By Logan Langlois
NASHVILLE, TN — History is made in the Tennessee Donor Services building as two revered medical institutions join forces to establish a program that is the first of its kind in our nation. The event celebrates the establishment of the TDS-Meharry program, with which Meharry Medical College and Tennessee Donor Services (TDS) seek to address disparities in organ donation and work to further diversify the donation workforce. The TDS-Meharry program plans to do this by providing young medical students with foundational experiences early in their medical training in an effort to help attract new talent to the industry.
The effort to create a far more diverse workforce in the organ donation industry stems from the shocking statistic that only 5.5 percent of surgeons within the United States practicing in this field are Black. This statistic is made all the more disturbing when considering the significant disparity between the race of doctors and patients, with Black Americans being the most out of any demographic in the country actively on the transplant waiting list, sitting at over 30,000 people. At the event, six students from the TDS-Meharry program sat down with Dr. James Hildreth to discuss both groundbreaking transplant recovery as well as hands-on experiences they’ve had in the field while participating.
TDS’s Executive Director Jill Grandas says that she hopes the program will be another way to re-establish much of the trust lost between Nashville’s Black community and the medical community.
“I think it breaks down a barrier that we have observed as perhaps mistrust in the Black community of whatever this process might look like,” she said just before the six students involved gave presentations regarding their work.
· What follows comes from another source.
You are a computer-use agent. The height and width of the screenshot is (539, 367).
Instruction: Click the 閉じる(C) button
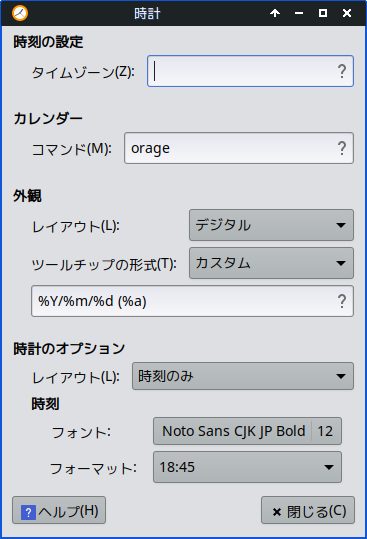pos(308,510)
“There’s a stigma about organ donation that for example, if someone thinks ‘I’m an organ donor they’re not going to save me,’ those kinds of misconceptions. Having these students experience what we do when the hospital calls Tennessee Donor Services and [how] we respond to the hospital to make an assessment about whether or not the patient is a candidate for donation and talk to a family about their option to donate, their opportunity to donate. These students are observing that firsthand, so they know the compassion and sensitivity that we approach that with.”
One of the students Teresa Belledent, who was then finishing out her seventh week of the eight-weeklong summer program, said that it’s worked to both pique her interest and show her much as to what she could expect from choosing to perform these kinds of surgery. Belledent also went on to explain how much of the selling point which convinced her to apply for the TDS-Meharry program was the way Dr. Marty Sellers, an organ recovery surgeon for TDS, said he would be teaching the students following the program.
“Dr. Sellers was very good at explaining how he wants to be a mentor, how he wants us to actually get to shadow him in the OR [operating room], and actually explained how he would be very hands-on in the program,” she said sitting at a table facing where she would later be presenting what she had learned in front of an audience in about an hour.
“A lot of places you just get dropped into a lab and nobody talks to you. He made it clear that he would be with us and taking care of the process so that made me want to come here.”